In [None]:
from langchain_core.messages import SystemMessage
from transformers import AutoModelForCausalLM, AutoTokenizer, pipeline
from langchain_core.prompts import ChatPromptTemplate, HumanMessagePromptTemplate
from langchain import HuggingFaceHub
from langchain.llms import HuggingFacePipeline
import subprocess
import os
import pandas as pd

# Setup the prompt templates
human_prompt = HumanMessagePromptTemplate.from_template("{request}")
chat_prompt = ChatPromptTemplate.from_messages([
    ("system", "You are a highly skilled data scientist with 20 years of experience. You specialize in writing clean, efficient, and error-free ML code. Generate only the code snippets without any explanations or comments."),
    human_prompt
])

# Initialize the Hugging Face model
model_id = "Qwen/CodeQwen1.5-7B-Chat"
tokenizer = AutoTokenizer.from_pretrained(model_id)
model = AutoModelForCausalLM.from_pretrained(model_id)
pipe = pipeline("text-generation", model=model,
                tokenizer=tokenizer, max_new_tokens=500)
hf_model = HuggingFacePipeline(pipeline=pipe)

In [None]:
from transformers import AutoModelForCausalLM, AutoTokenizer
import torch

model = AutoModelForCausalLM.from_pretrained("Qwen/Qwen1.5-7B-Chat")
tokenizer = AutoTokenizer.from_pretrained("Qwen/Qwen1.5-7B-Chat")

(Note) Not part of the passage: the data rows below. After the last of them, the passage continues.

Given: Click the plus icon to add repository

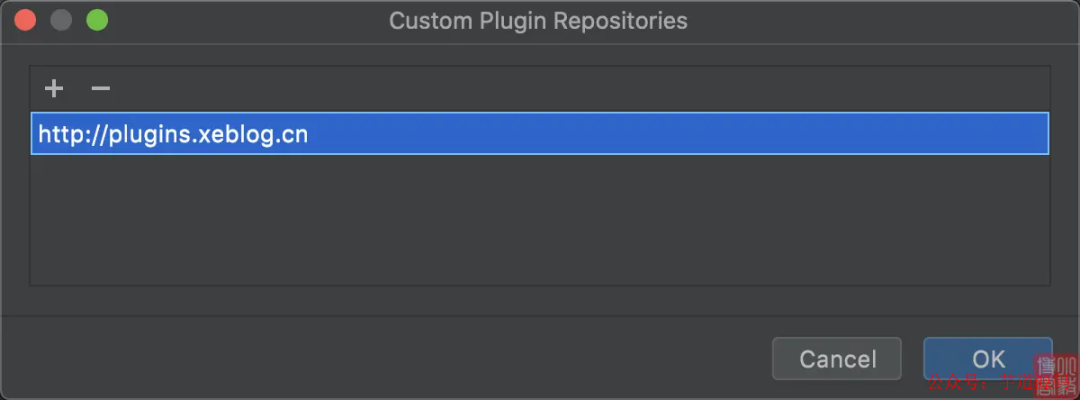Looking at the screenshot, I should click(54, 89).
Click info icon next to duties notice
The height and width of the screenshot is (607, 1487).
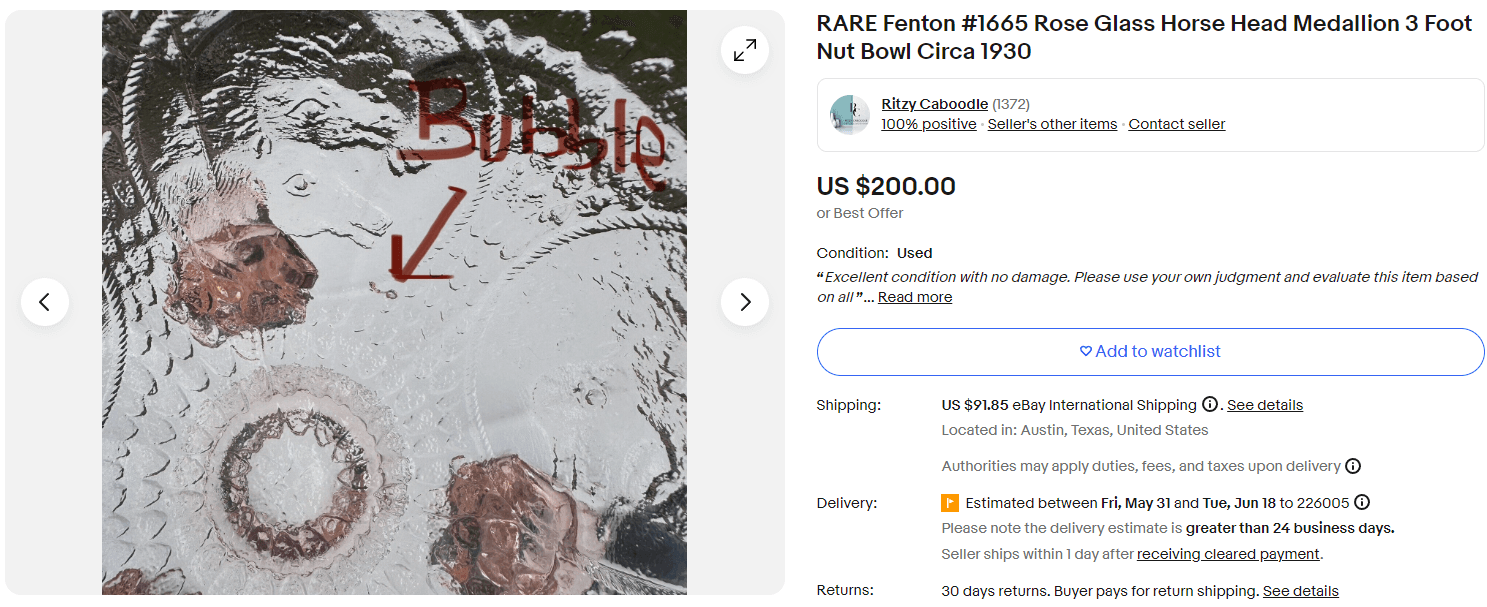coord(1353,466)
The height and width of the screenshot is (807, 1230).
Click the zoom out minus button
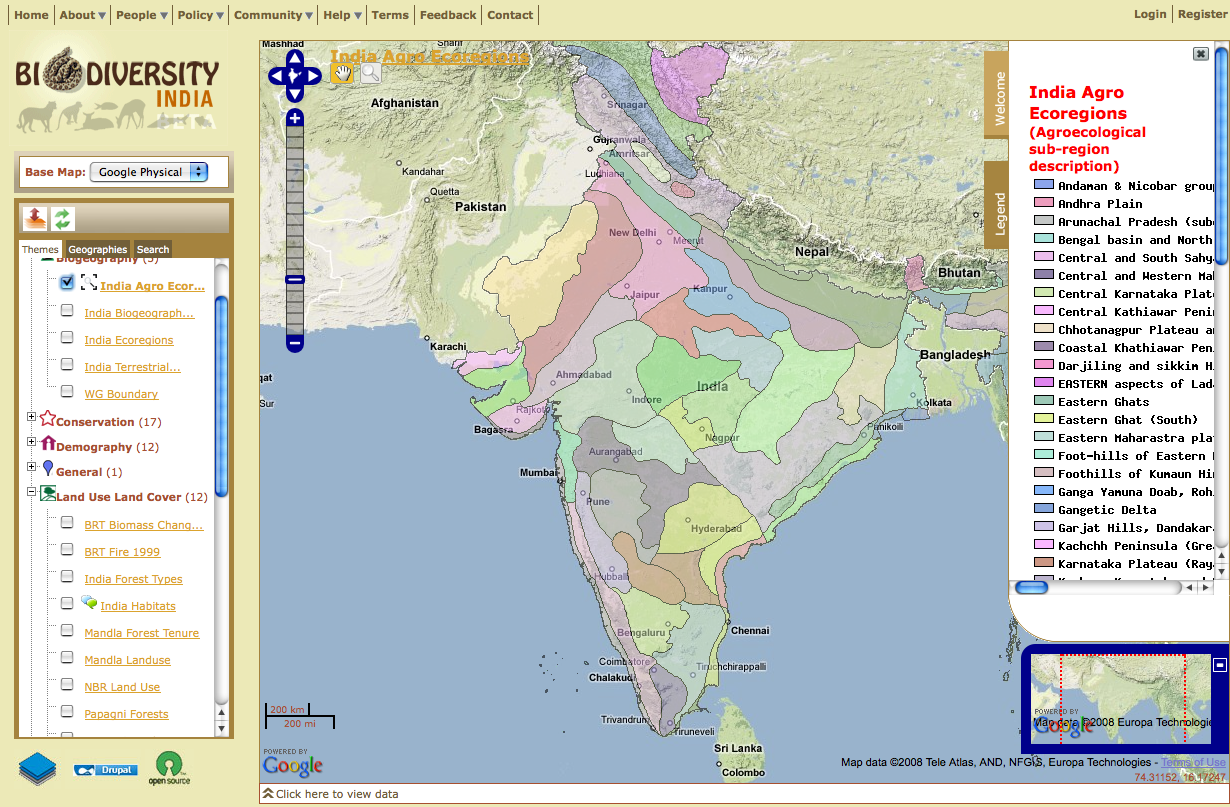click(294, 343)
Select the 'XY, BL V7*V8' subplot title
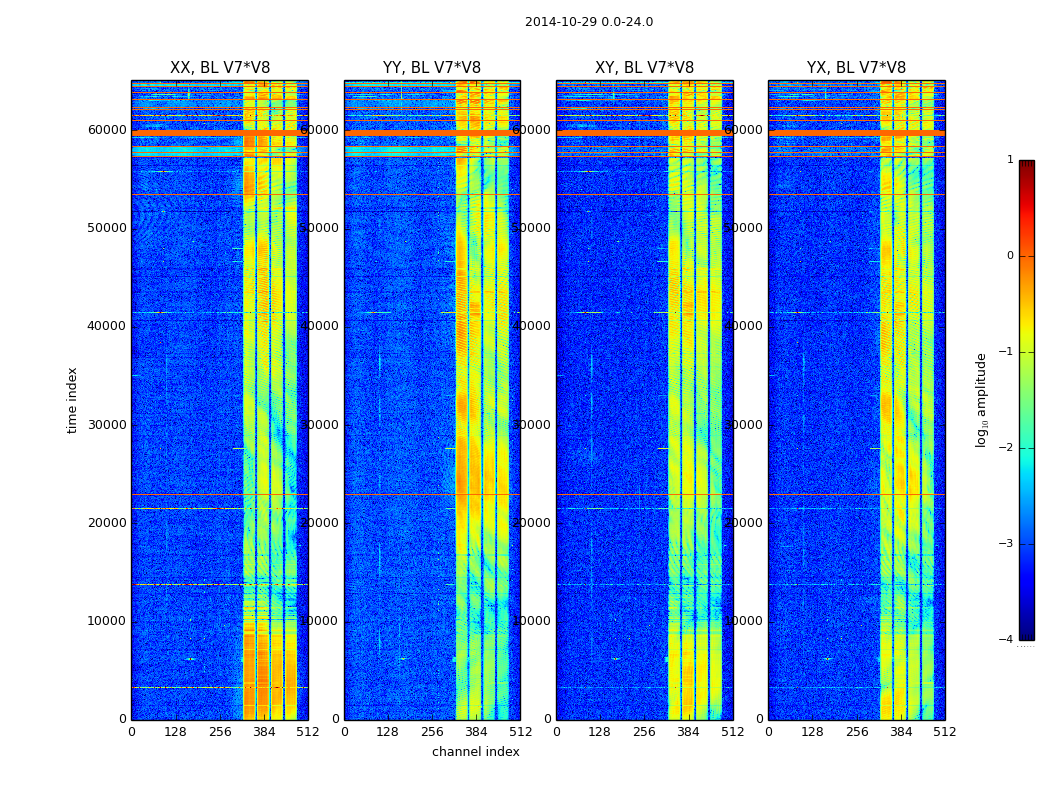Screen dimensions: 1050x800 pos(644,68)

prompt = "Give me a short introduction to large language model."

messages = [{"role": "user", "content": prompt}]

text = tokenizer.apply_chat_template(
    messages, tokenize=False, add_generation_prompt=True)

model_inputs = tokenizer([text], return_tensors="pt")

generated_ids = model.generate(
    model_inputs.input_ids, max_new_tokens=512, do_sample=True)

generated_ids = [output_ids[len(input_ids):] for input_ids, output_ids in zip(
    model_inputs.input_ids, generated_ids)]

response = tokenizer.batch_decode(generated_ids, skip_special_tokens=True)[0]
print(response)

In [None]:
csv_path = "/Users/ilya/Desktop/GitHub_Repositories/HW_University/Data_Mining/datasets/Iris.csv"
if not os.path.exists(csv_path):
    raise FileNotFoundError(f"CSV file not found at path: {csv_path}")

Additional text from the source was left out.